Join existing conversations — don’t just start new ones. You want to add to the group rather than be the guy at the event showing off knowledge no one really wants to hear. Also, not every response you leave in a discussion has to be a link to your site.
Remember, if you come across too salesy, you are not adding to the conversation and will come across as spammy. You may even be thrown out of the group.
In real life, you couldn’t imagine someone just introducing themselves to you, then immediately falling silent. Usually, after you exchange names and pleasantries, you get to talking about why you’re talking. Maybe the other person wants to chat business. Maybe they are bored on the other side of the room and you looked like you were having more fun. Regardless, you still have a moment in the conversation where you talk about the why.
So why do marketers often leave out the why when they’re inviting others to connect on LinkedIn? I’m sure it’s happened to you — the generic “I’d like to add you to my professional network” tells you nothing about who the person is and why they wanted to connect with you. Sending someone who doesn’t know you the standard LinkedIn connection message is just as awkward as introducing yourself at a networking event and then not saying a word.

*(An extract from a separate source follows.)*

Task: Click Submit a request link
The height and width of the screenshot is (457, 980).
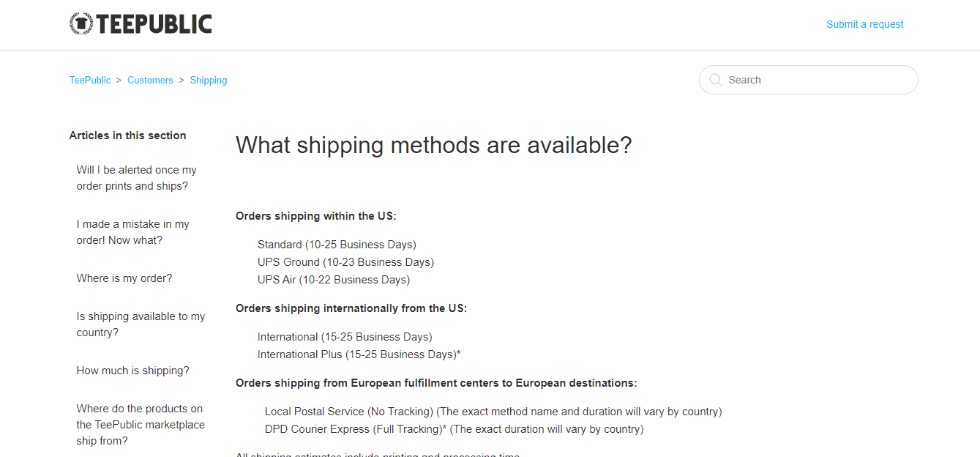Action: pos(864,24)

Let people know why you want to be connected with them. Are you looking for new talent to join your team? Do you want to explore possible co-marketing partnerships with them? Were you impressed by their latest blog post? Just tell them why you want to connect with them — they’ll appreciate you being up-front about it.

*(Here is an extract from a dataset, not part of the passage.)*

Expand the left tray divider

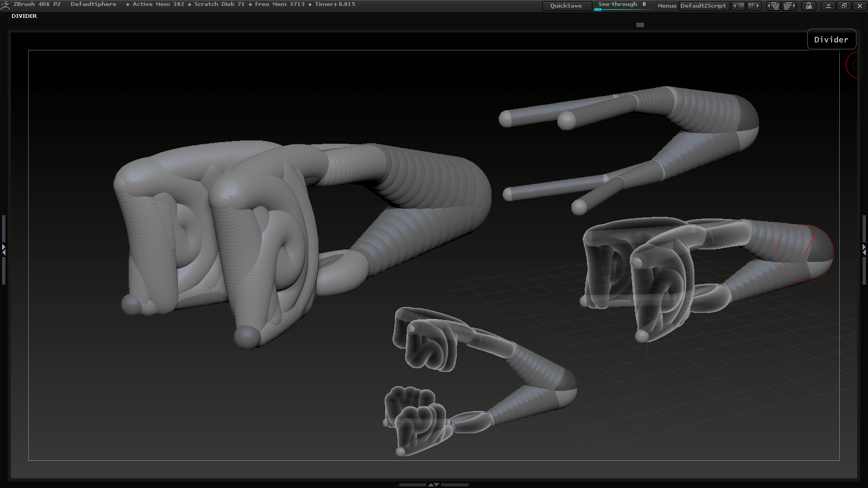tap(3, 249)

See what I mean in this note I received following a request to connect:
It is clear that this person has seen my profile, read it, and now is engaging with me. Although the role is not for me, this is still a great example of good personalized and direct message on LinkedIn.
One of the annoying things to happen at a cocktail party is to find yourself talking to The Interrupter. They come up to you, you begin to chat, and suddenly you find yourself completely silent as they talk at you or over you. In fact, they could be shouting over you with no regard at all for what you have to say. I don’t know about you, but if I were in a situation like that, I’d ignore them or just walk away.

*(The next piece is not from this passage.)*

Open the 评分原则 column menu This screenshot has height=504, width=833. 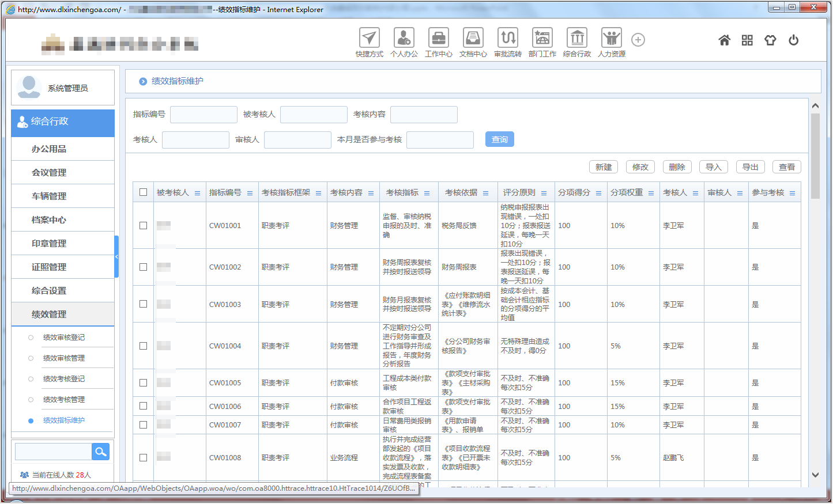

I see this happening all the time on Twitter. Marketers will put their messages out there without any real consideration for their followers. They shout out what they think is important and don’t listen or engage with others.
It’s easy to get overwhelmed by all the conversations happening on Twitter. But as a marketer, you shouldn’t be involved in every single conversation — just the right ones.
Use the proper social monitoring tools (like HubSpot’s Social Inbox) to help discover and participate in the right conversations — and then when you are participating in the conversation, make sure you’re doing plenty of listening. Instead of shouting into the Twittersphere and hoping to get noticed, you can have the right conversations with the right people at the right time. So when a prospect starts to compare you against a competitor, a customer complains, or an superfan shares one of your latest blog posts, you have the tools and knowledge to get involved.
What other no-no’s do you see marketers doing on social media?